**DESCRIPTION OF THE TASK:** Transcribe, word for word, all of the entries below, and exclude any pictures from the copy.

**Collected data:**
= = = = =

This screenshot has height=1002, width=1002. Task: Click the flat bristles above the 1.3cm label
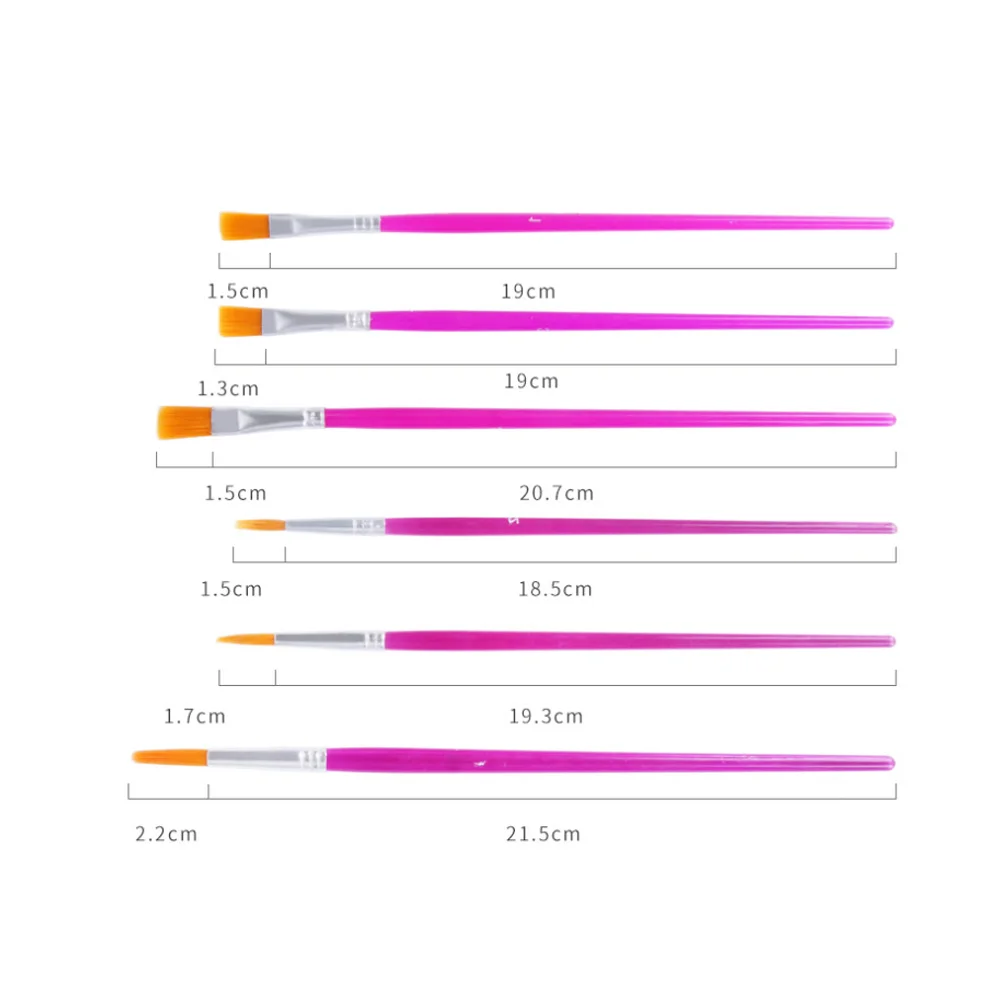241,321
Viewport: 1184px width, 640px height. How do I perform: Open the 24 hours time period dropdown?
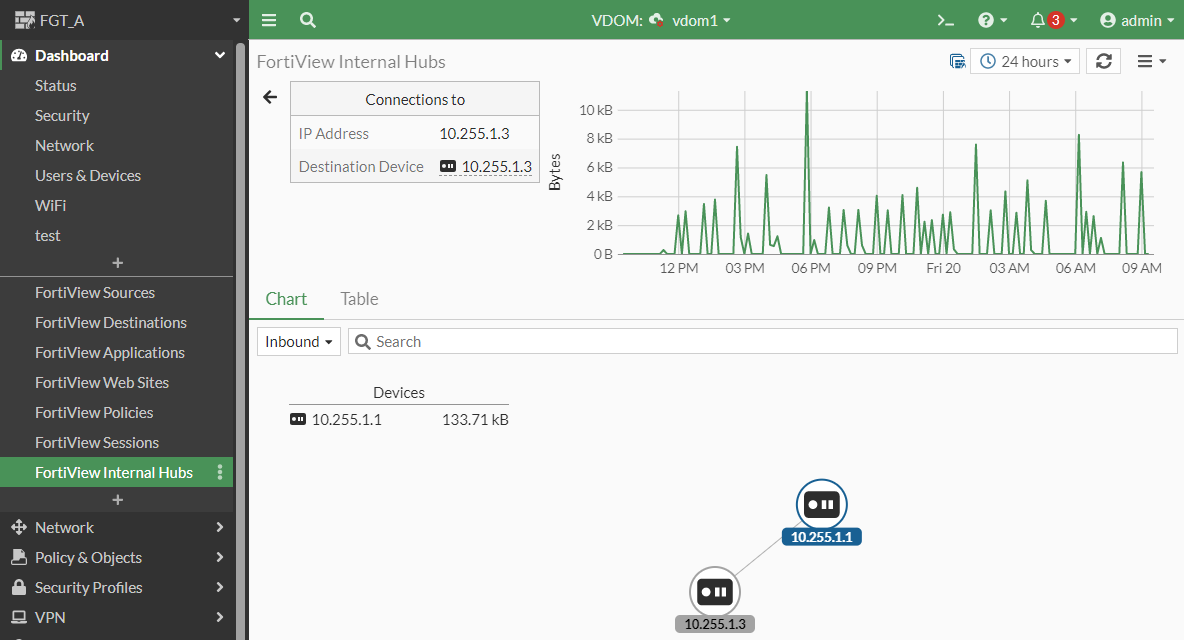click(x=1025, y=60)
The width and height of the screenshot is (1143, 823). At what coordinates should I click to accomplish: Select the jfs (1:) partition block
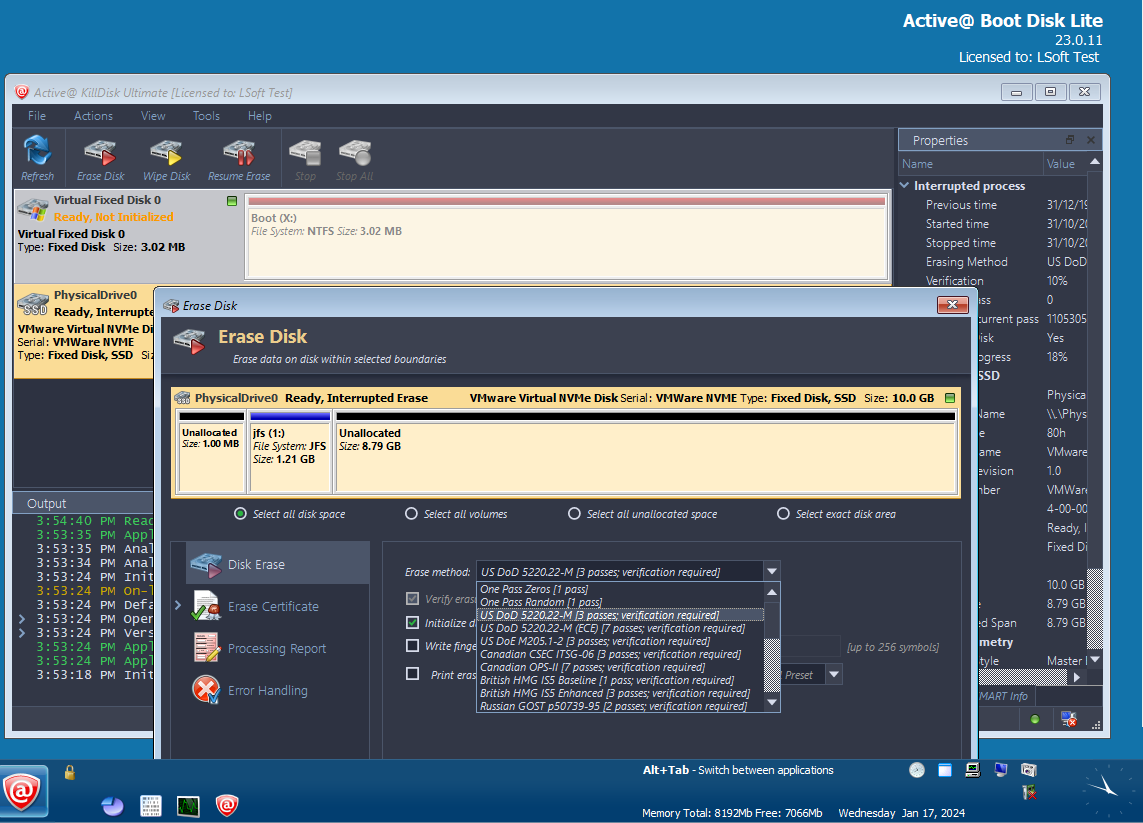pos(290,450)
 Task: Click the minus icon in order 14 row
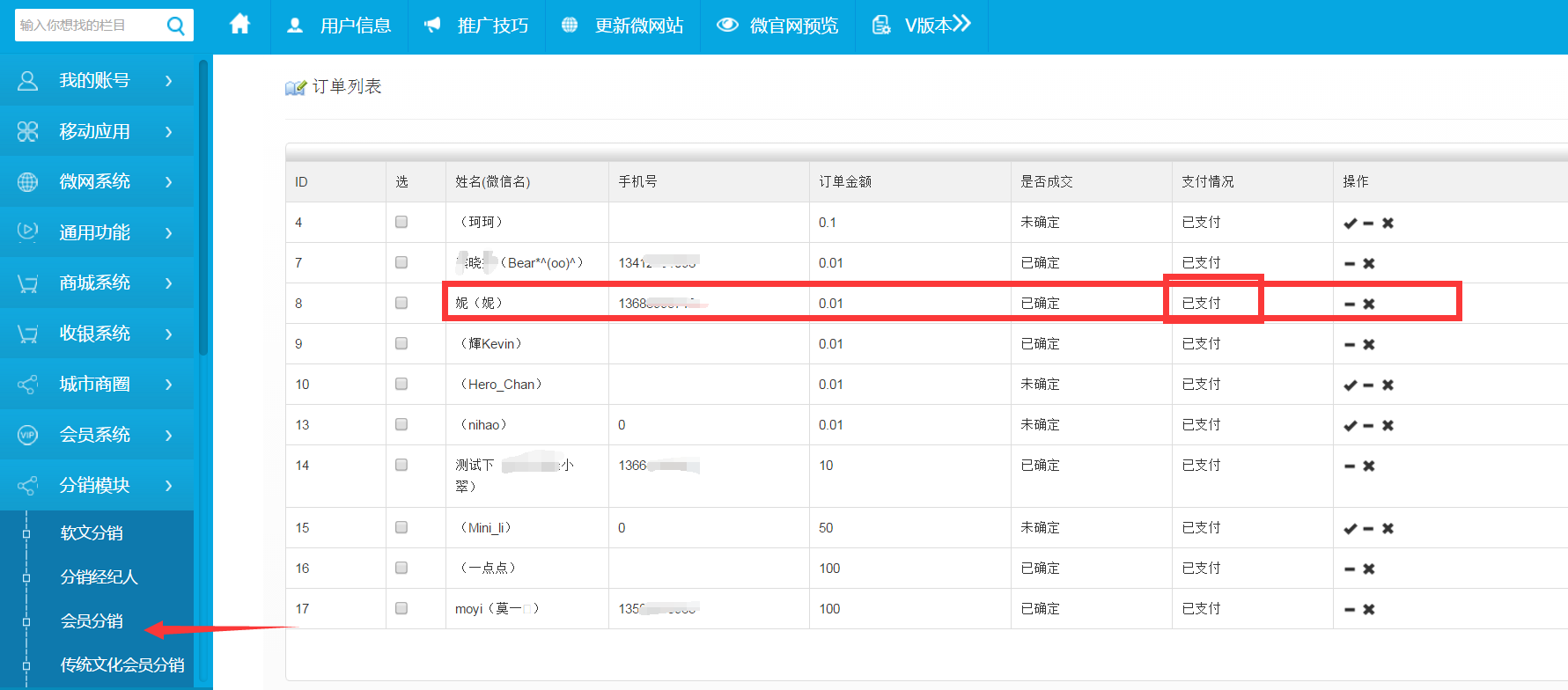pos(1350,466)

= = = = =

**OUTPUT BELOW:**
This screenshot has height=1002, width=1002. Task: Click the flat bristles above the 1.3cm label
241,321
Viewport: 1184px width, 640px height. How do I perform: Open the 24 hours time period dropdown?
click(x=1025, y=60)
The width and height of the screenshot is (1143, 823). At what coordinates should I click to accomplish: Select the jfs (1:) partition block
pos(290,450)
 Task: Click the minus icon in order 14 row
pos(1350,466)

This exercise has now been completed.